■ REQUIRED ACTION
Extract, in full, the lines below, beginning at the first and ending with the line that contains "The image size is (1216, 477).". Pictures do not belong in the copy.

■ Saved data entries
Start of Block

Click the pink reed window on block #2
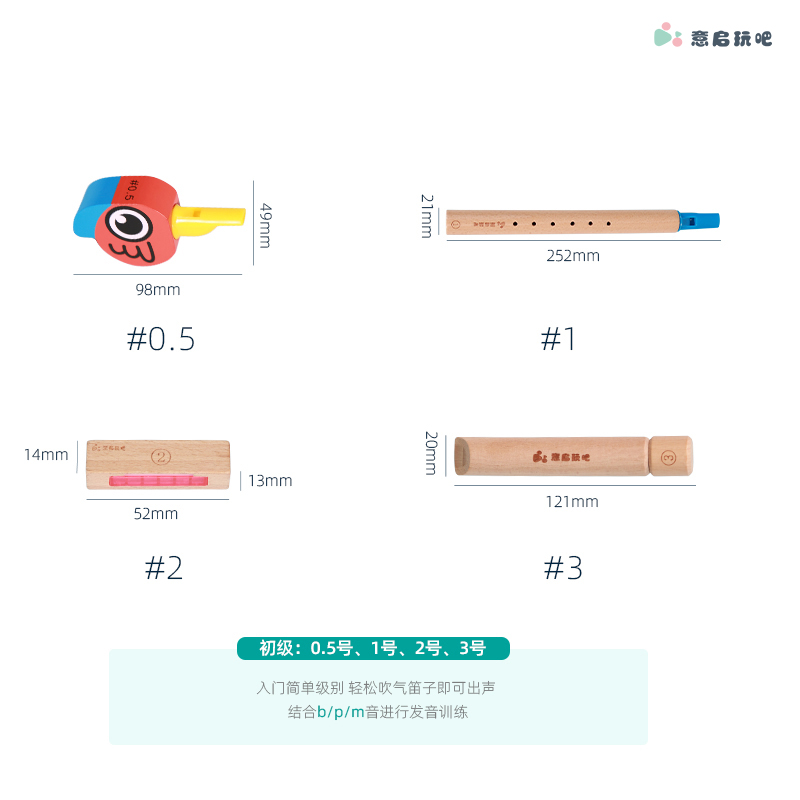This screenshot has height=800, width=800. [158, 480]
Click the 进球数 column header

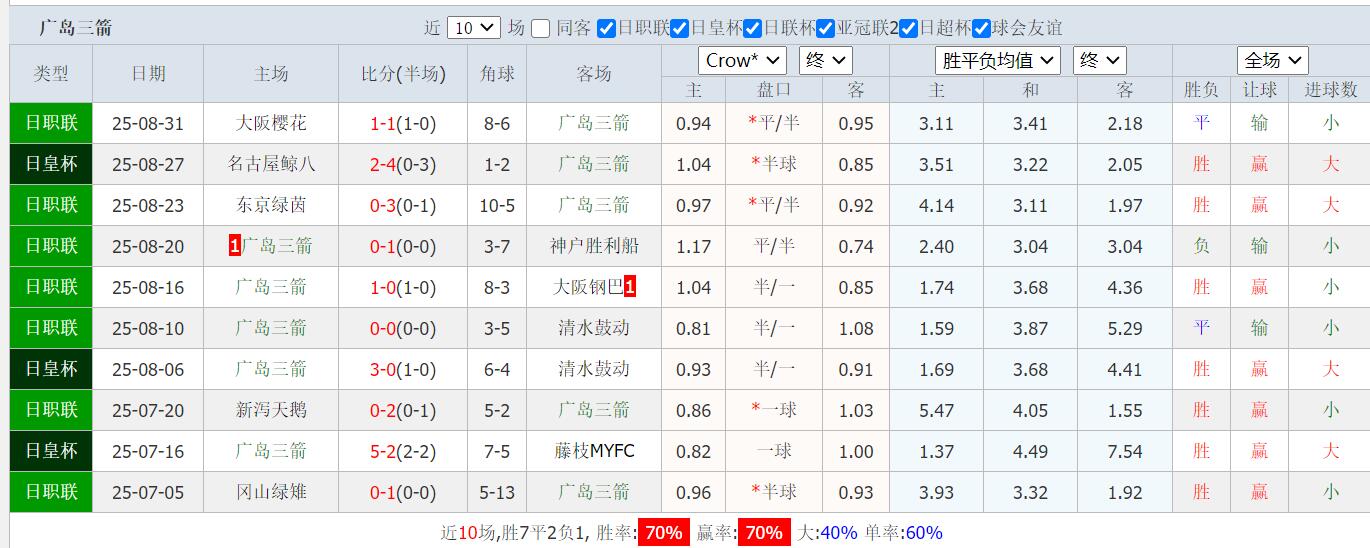click(1330, 90)
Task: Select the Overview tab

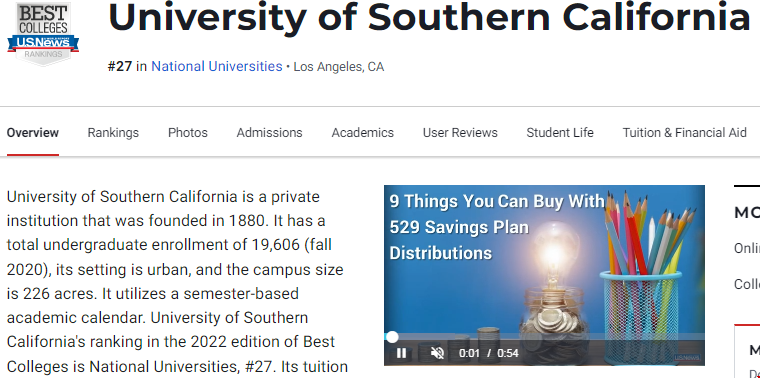Action: 33,133
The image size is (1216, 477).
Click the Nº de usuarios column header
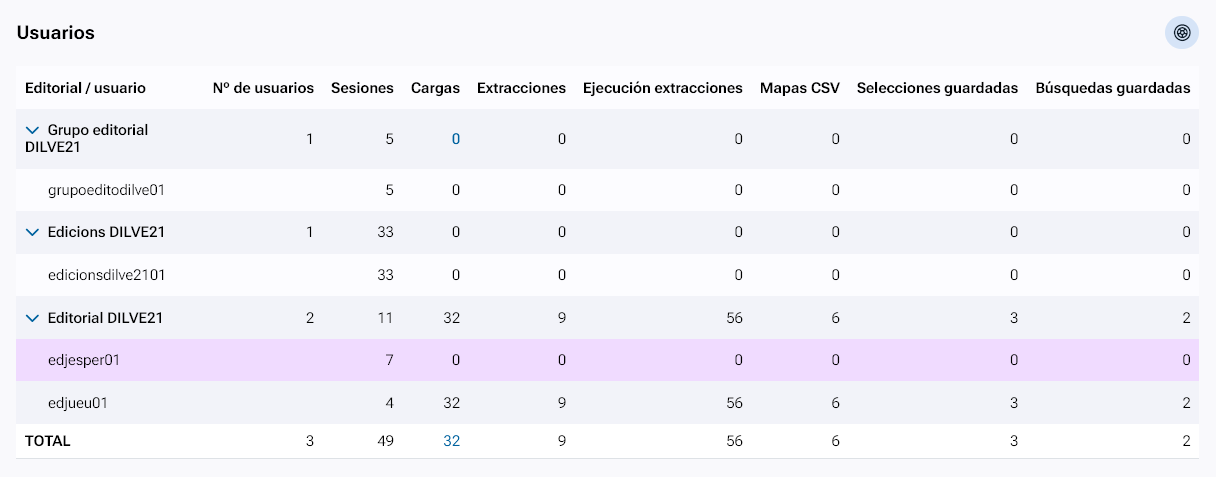(x=263, y=88)
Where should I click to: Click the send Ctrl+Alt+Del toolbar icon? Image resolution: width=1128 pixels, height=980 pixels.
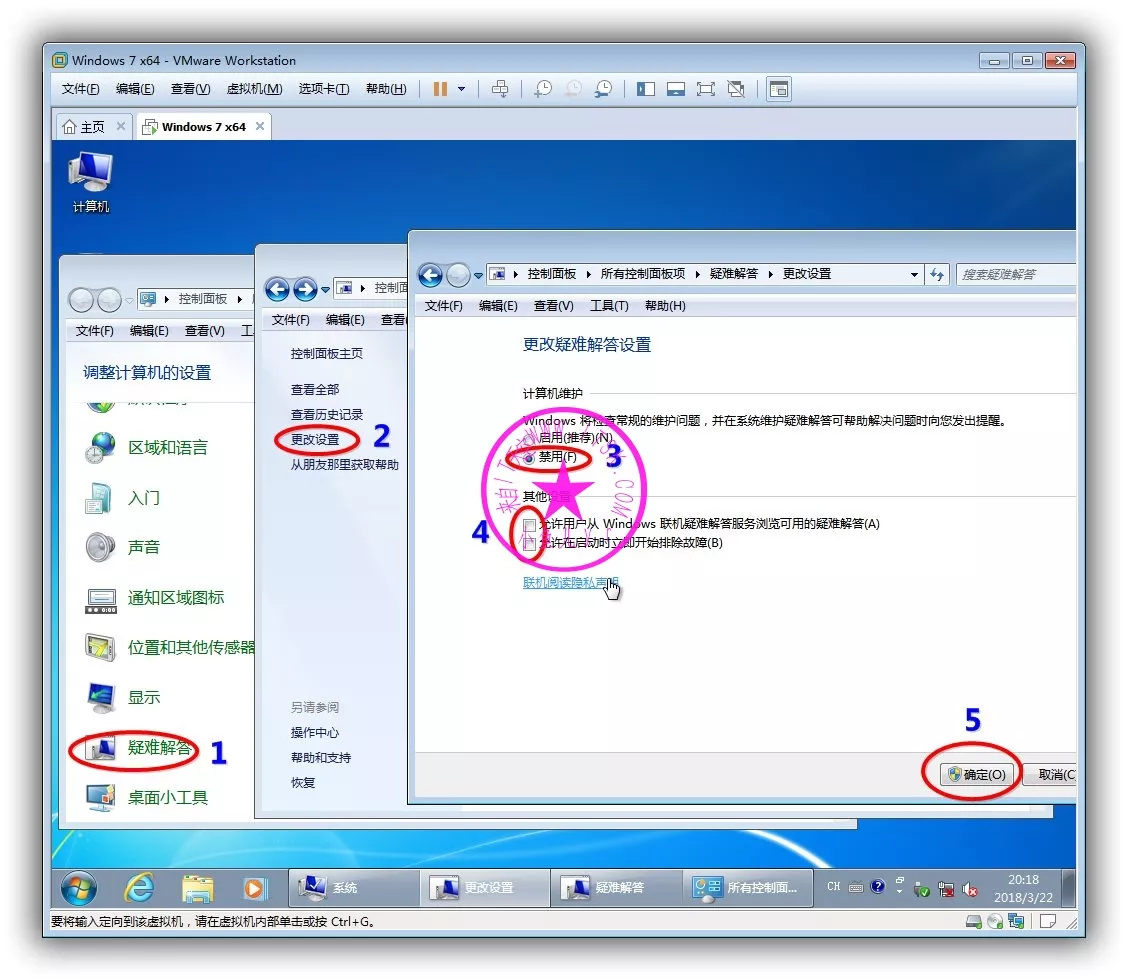(500, 89)
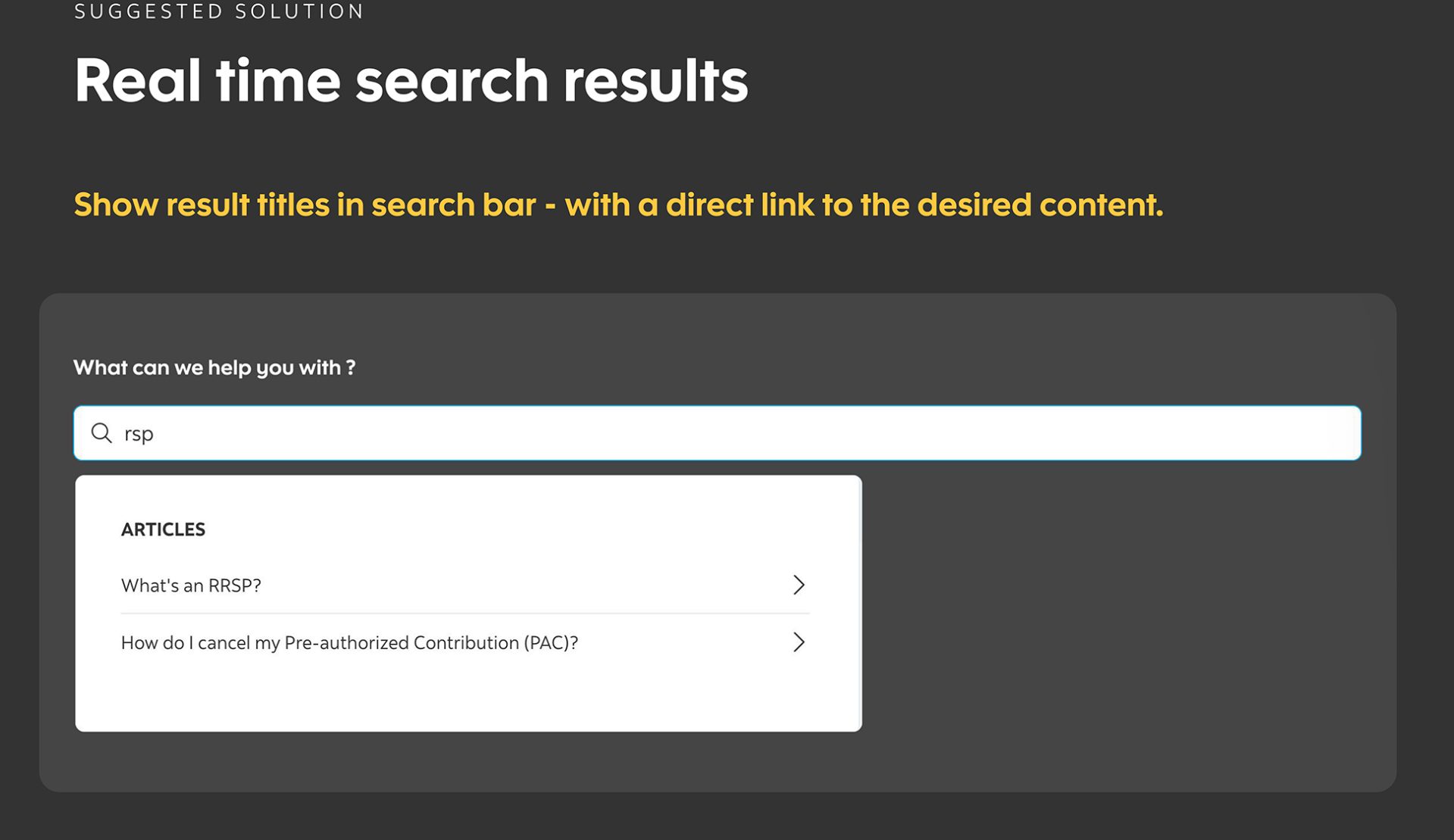Click the "What can we help you with ?" label
This screenshot has width=1454, height=840.
214,367
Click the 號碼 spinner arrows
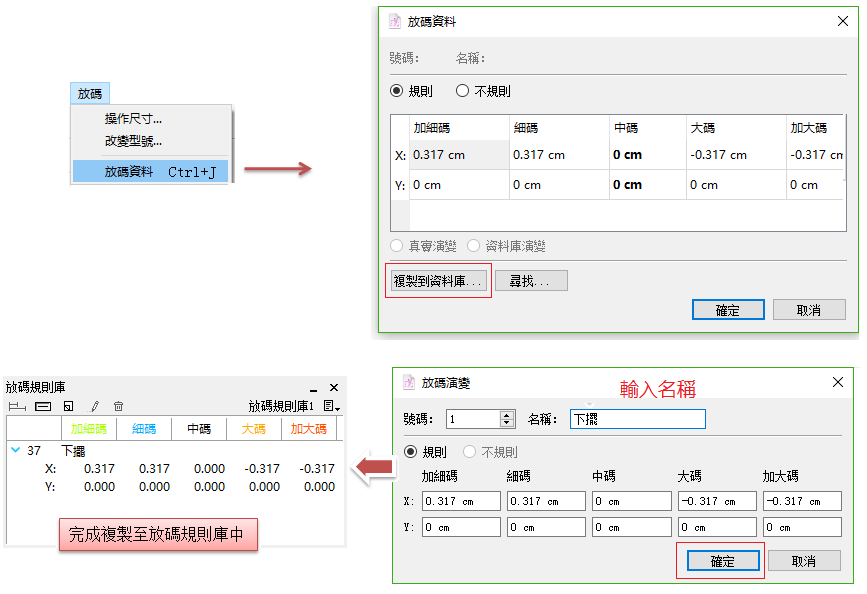This screenshot has width=867, height=594. coord(506,419)
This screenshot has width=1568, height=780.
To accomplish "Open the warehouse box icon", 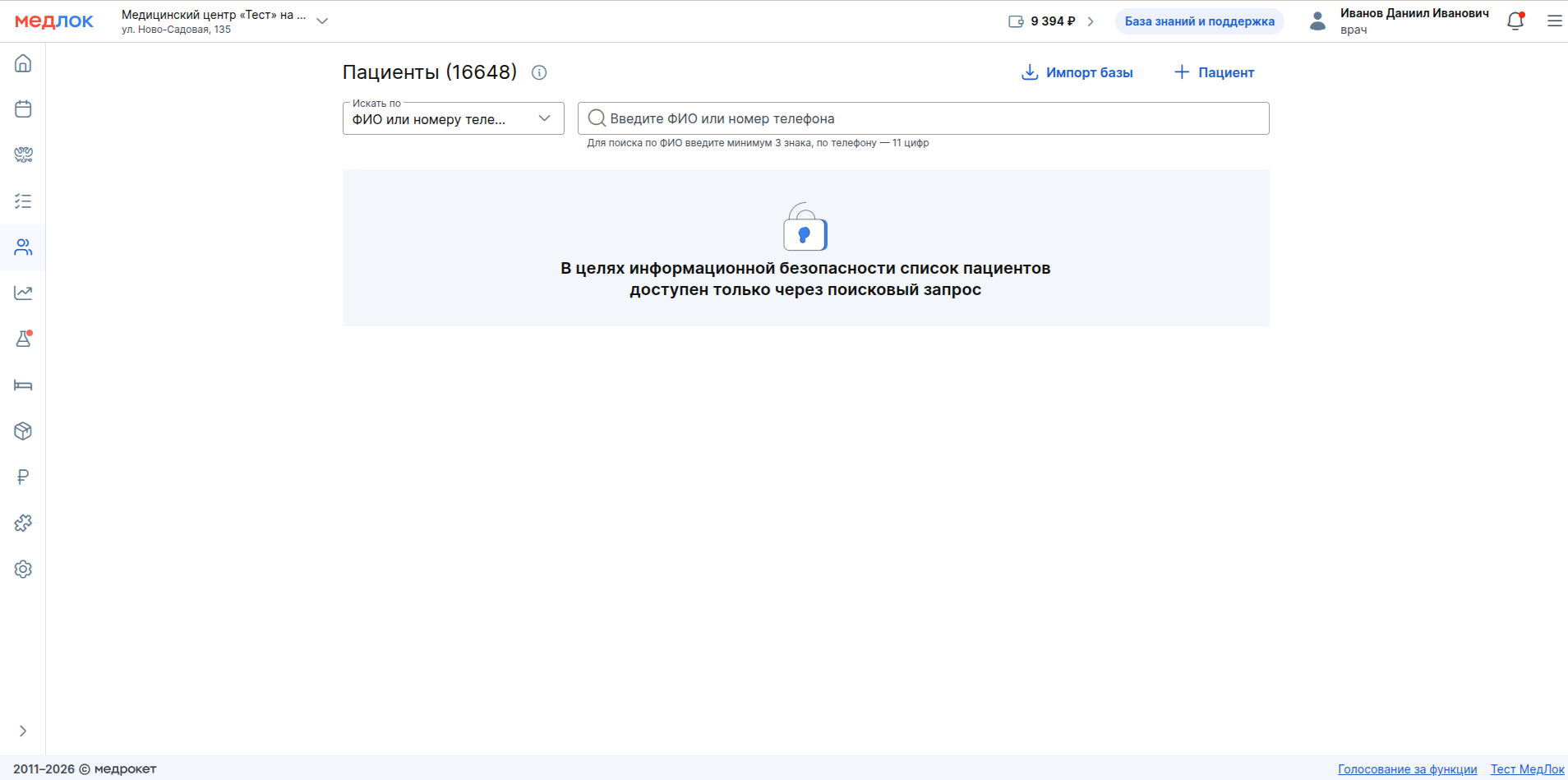I will click(x=23, y=432).
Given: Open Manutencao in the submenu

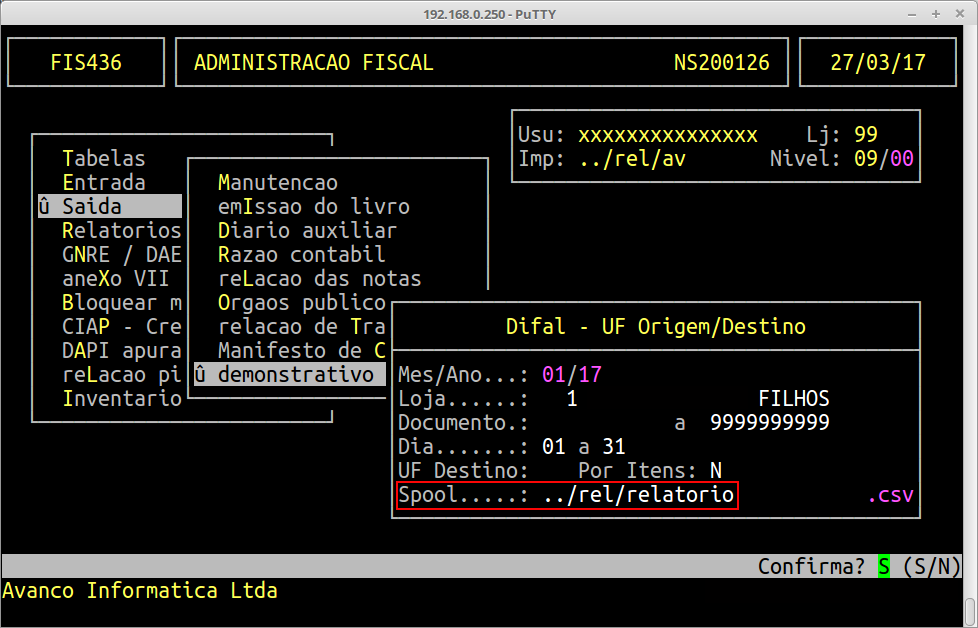Looking at the screenshot, I should [x=277, y=182].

End of Block

■ EXPECTED OUTPUT
Click the pink reed window on block #2
This screenshot has height=800, width=800. [158, 480]
Click the 进球数 column header

click(1330, 90)
Task: Select the Overview tab

Action: 33,133
The image size is (1216, 477).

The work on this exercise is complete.